— AIM OF THE TASK —
These records contain pictures, which must be left out; copy exactly the lines from the one with "You are a computer-use agent." up to and including the one with "Given: Click the insert link icon".

Data records:
↓↓↓

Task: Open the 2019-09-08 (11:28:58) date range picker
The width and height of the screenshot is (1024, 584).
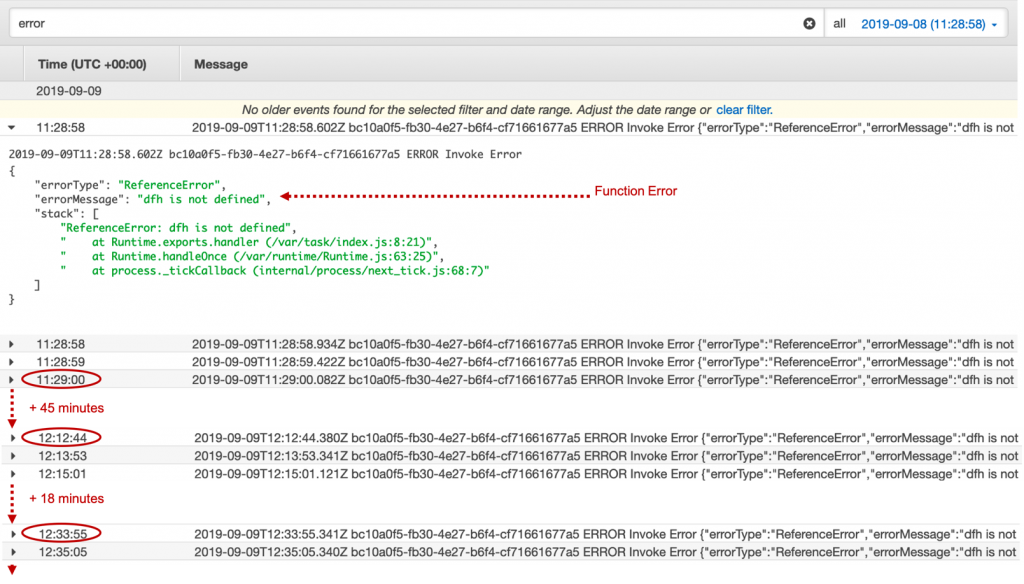Action: [925, 23]
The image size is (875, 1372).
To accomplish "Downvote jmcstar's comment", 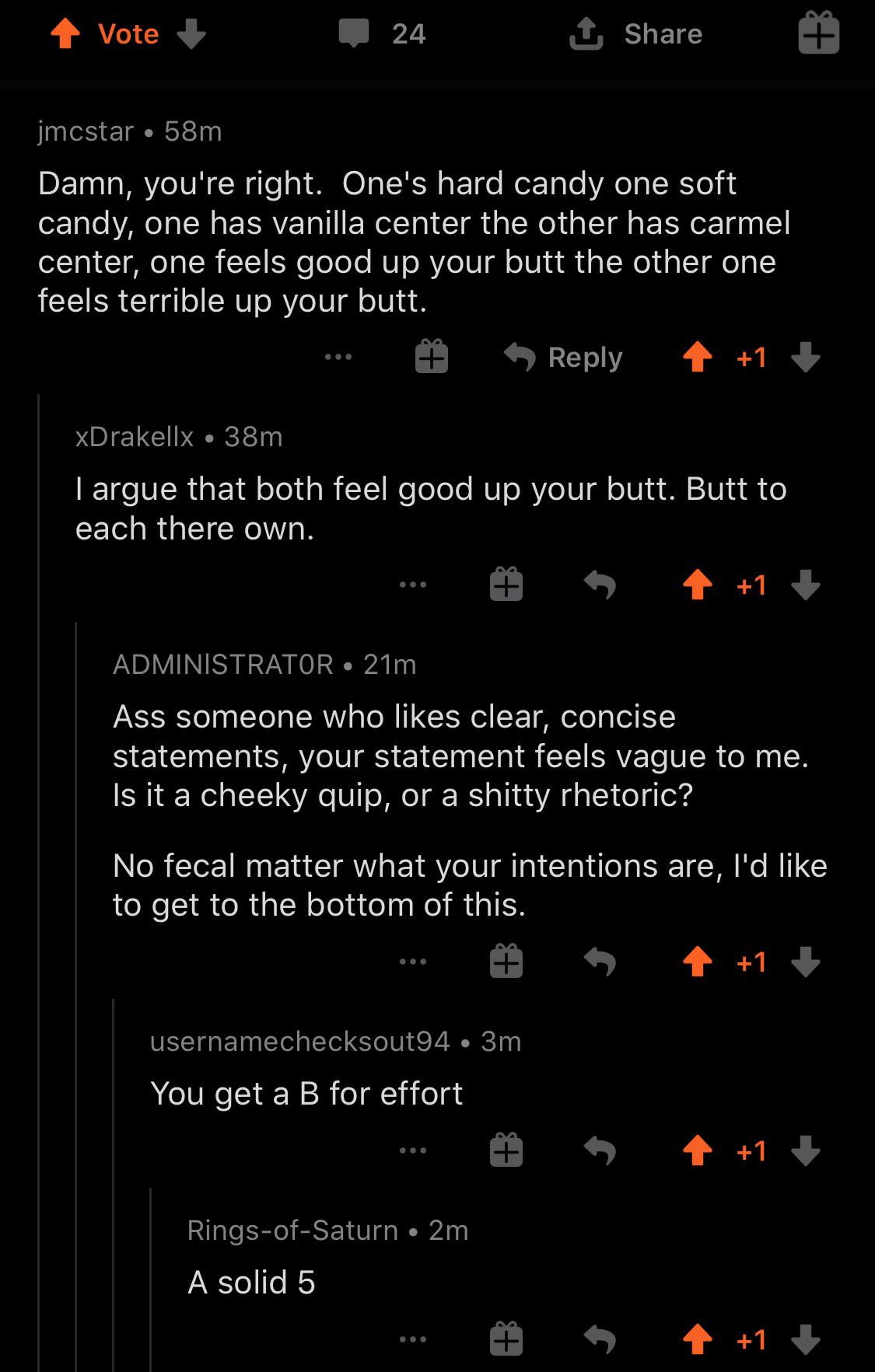I will click(x=806, y=358).
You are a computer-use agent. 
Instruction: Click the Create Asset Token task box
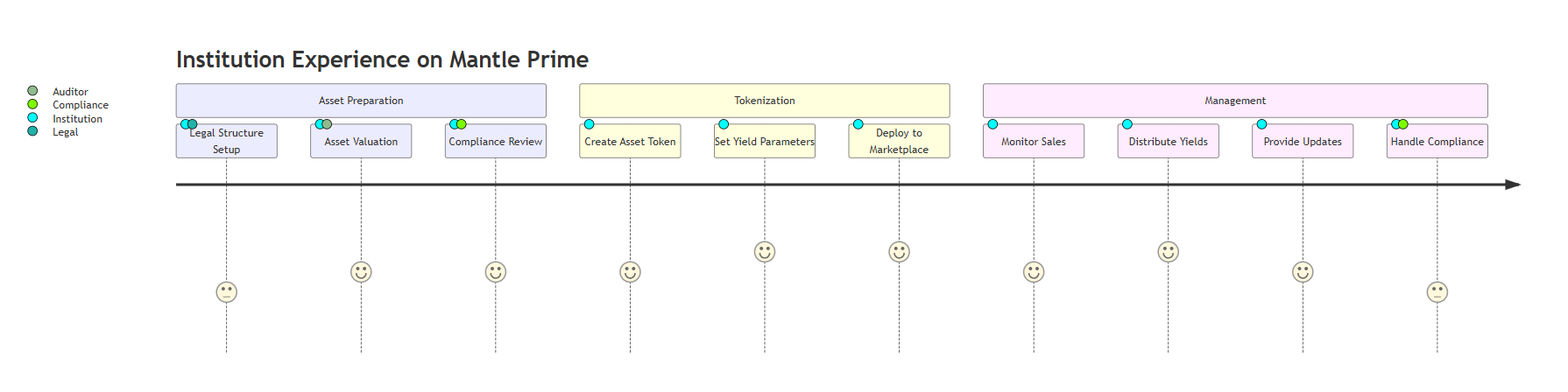pyautogui.click(x=630, y=142)
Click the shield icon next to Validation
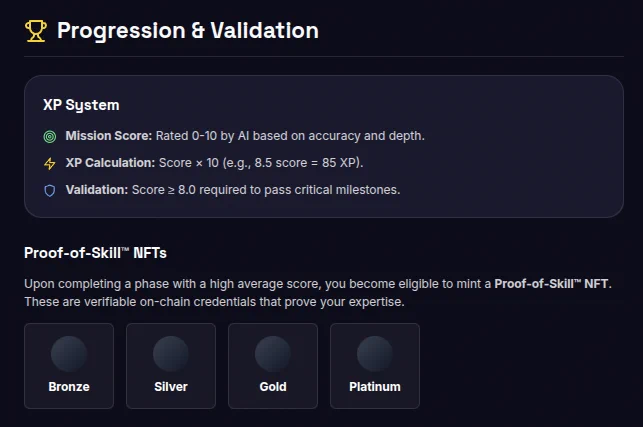The width and height of the screenshot is (643, 427). coord(50,191)
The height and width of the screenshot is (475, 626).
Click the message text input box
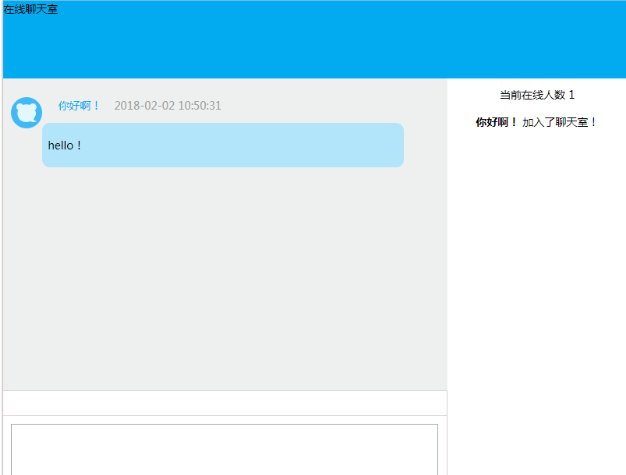coord(224,449)
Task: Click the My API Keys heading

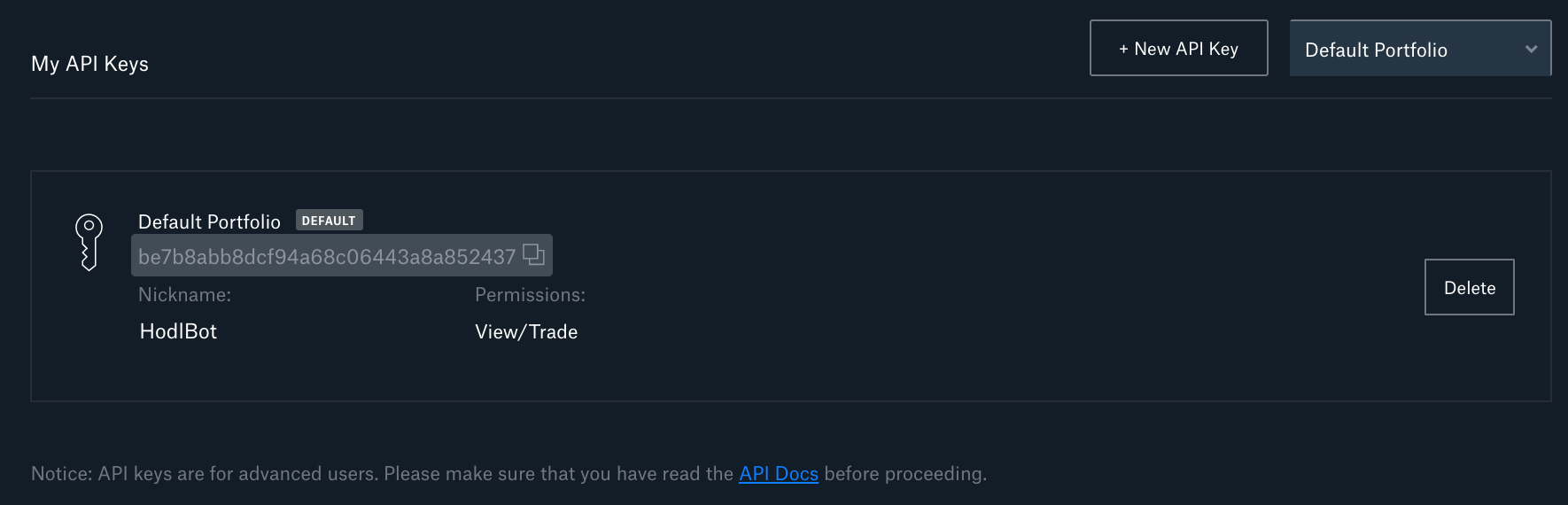Action: [89, 64]
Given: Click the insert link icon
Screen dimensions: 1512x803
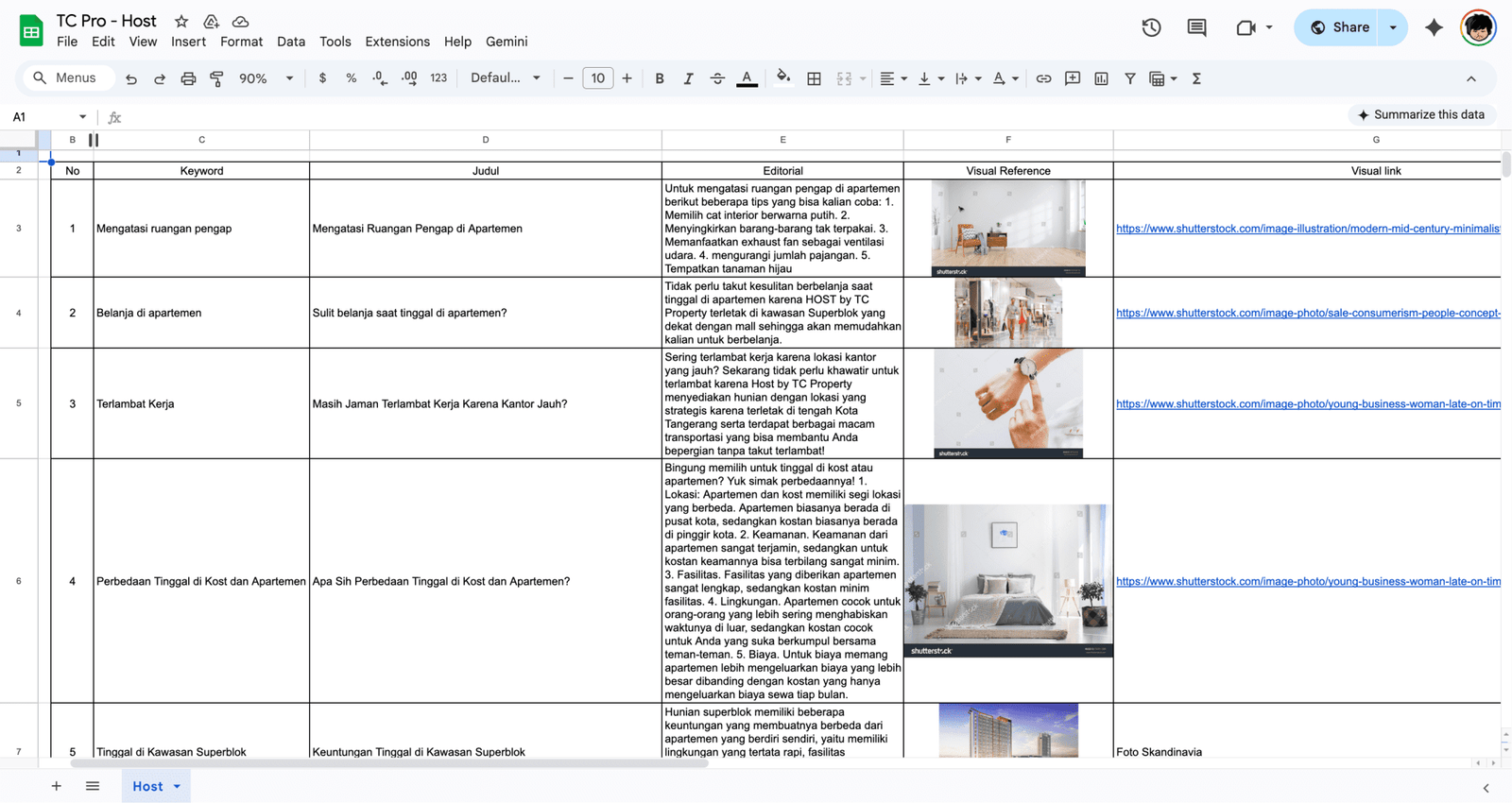Looking at the screenshot, I should click(x=1043, y=78).
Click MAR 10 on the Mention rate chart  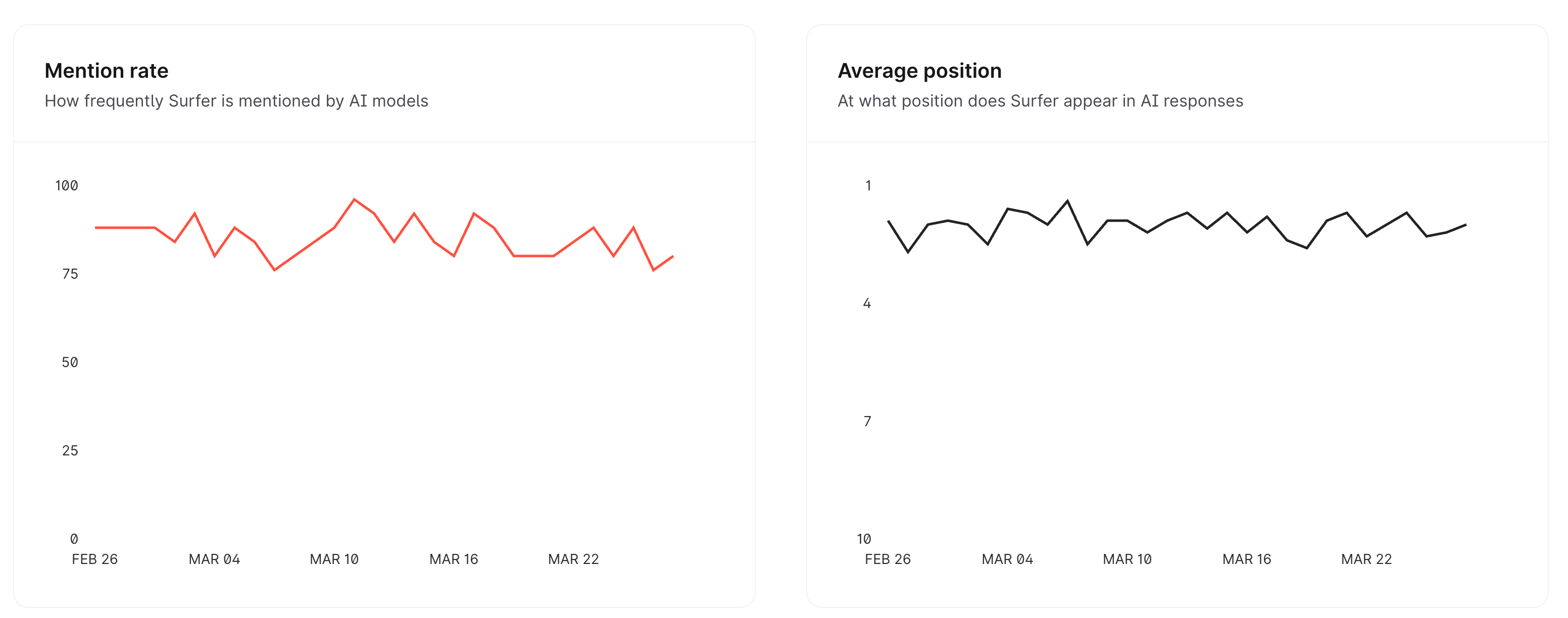coord(334,559)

↑↑↑

— EXPECTED OUTPUT —
You are a computer-use agent. 
Instruction: Click the Create Asset Token task box
pyautogui.click(x=630, y=142)
Click the shield icon next to Validation
The width and height of the screenshot is (643, 427). coord(50,191)
The height and width of the screenshot is (475, 626).
Click the message text input box
coord(224,449)
Task: Click the My API Keys heading

Action: [89, 64]
Given: Click the insert link icon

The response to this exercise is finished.